# Words count with PySpark RDDs
If you've ever heard of "Hello, world!" for web development, "Word count" is the actual equivalent for distributed computing.

In this notebook, we will setup a pipeline that will also us to count the words of a document in a distributed manner. For convenience, we will do this on a single small document, but what we do should be able to generalize to bigger documents that would not fit into the memory of a single machine.

In [0]:
### BEGIN STRIP ###
import pyspark

spark = (pyspark.sql.SparkSession.builder \
         .master('local') \
         .appName('Introduction to PySpark') \
         .config("spark.some.config.option", "some-value") \
         .getOrCreate())

sc = spark.sparkContext

### END STRIP ###

In [0]:
# We need a S3 filepath
S3_RESOURCE = 's3'
SCHEME = 's3a'
# TODO: assign a BUCKET_NAME and PREFIX
BUCKET_NAME = ''
PREFIX = ''
FILENAME = 'purple_rain.txt'

In [0]:
# This is just a utility function
def get_s3_path(key, bucket_name=BUCKET_NAME, scheme=SCHEME):
    return f"{scheme}://{bucket_name}/{key}"

In [0]:
filepath = get_s3_path(FILENAME)
### BEGIN STRIP ###
# This is required for local work

### END STRIP ###

In [0]:
# TODO: it already maps to lines... ???
# TODO: load the filepath to a Spark RDD using `.textFile(...)` from a SparkContext
### BEGIN STRIP ###
from pathlib import Path
path = Path("FileStore", "shared_uploads", "thibaudchevrier@gmail.com", "purple_rain.txt")
purple_rain_rdd = sc.textFile(str(path))

### END STRIP ###

In [0]:
# TODO: print out `text_file`
### BEGIN STRIP ###

print(purple_rain_rdd)

### END STRIP ###

That doesn't tell us much, how would you do to see the first 3 elements of this RDD?

In [0]:
# TODO: take the first 3 elements of the RDD `text_file`
### BEGIN STRIP ###

purple_rain_rdd.take(3)

### END STRIP ###

This is a list of sentences, what we want is a list of tokens.

In [0]:
### BEGIN STRIP ###

tokenized_text = purple_rain_rdd.map(lambda line: line.split(" "))
tokenized_text.take(3)

### END STRIP ###

That's not exactly what we wanted... We wanted a list of tokens, we got a.. **list of list of tokens**.  
That's because, in this case, we need a special version of `.map()` called `flatMap`: it will flatten the list of list of tokens into a list of tokens.

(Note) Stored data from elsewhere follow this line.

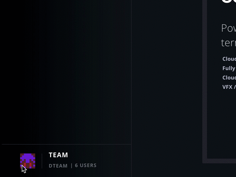Click the plan card's bottom border
The height and width of the screenshot is (177, 236).
[x=219, y=161]
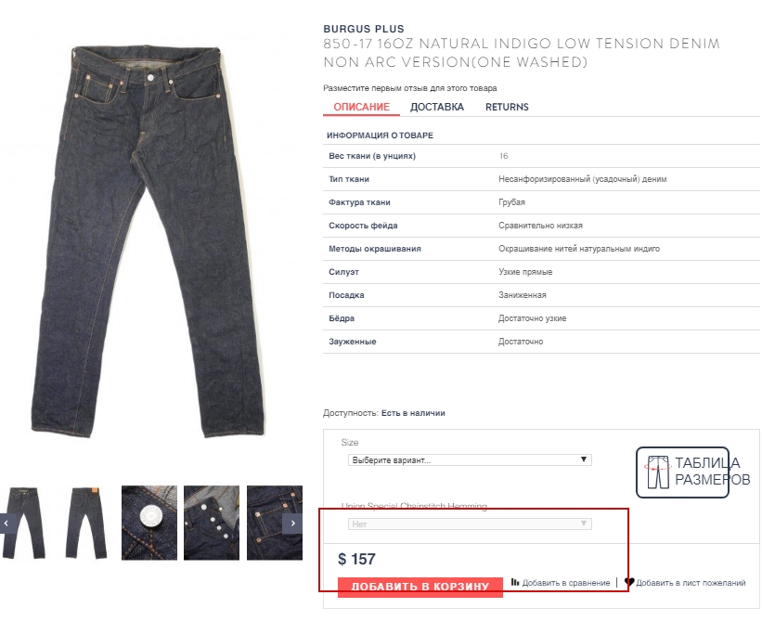Open the RETURNS tab
The height and width of the screenshot is (621, 762).
(x=507, y=107)
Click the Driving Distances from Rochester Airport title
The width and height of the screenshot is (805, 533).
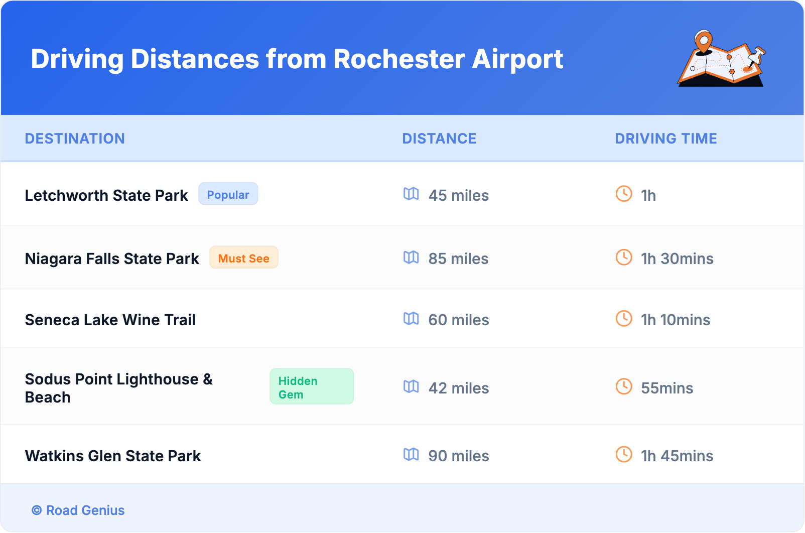[x=297, y=59]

Let's try it out: we take the same expression as the previous one, but replace `.map()` with `.flatMap()` and call the resulting variable `tokens`.

---
💡 It usually takes time to understand the notion of `.flatMap` and flattening in general, like `.map()`, these are concepts from the functionnal programming world. Unless you come from such background, it probably **won't be easy to grasp these concepts the first time to encouter them**.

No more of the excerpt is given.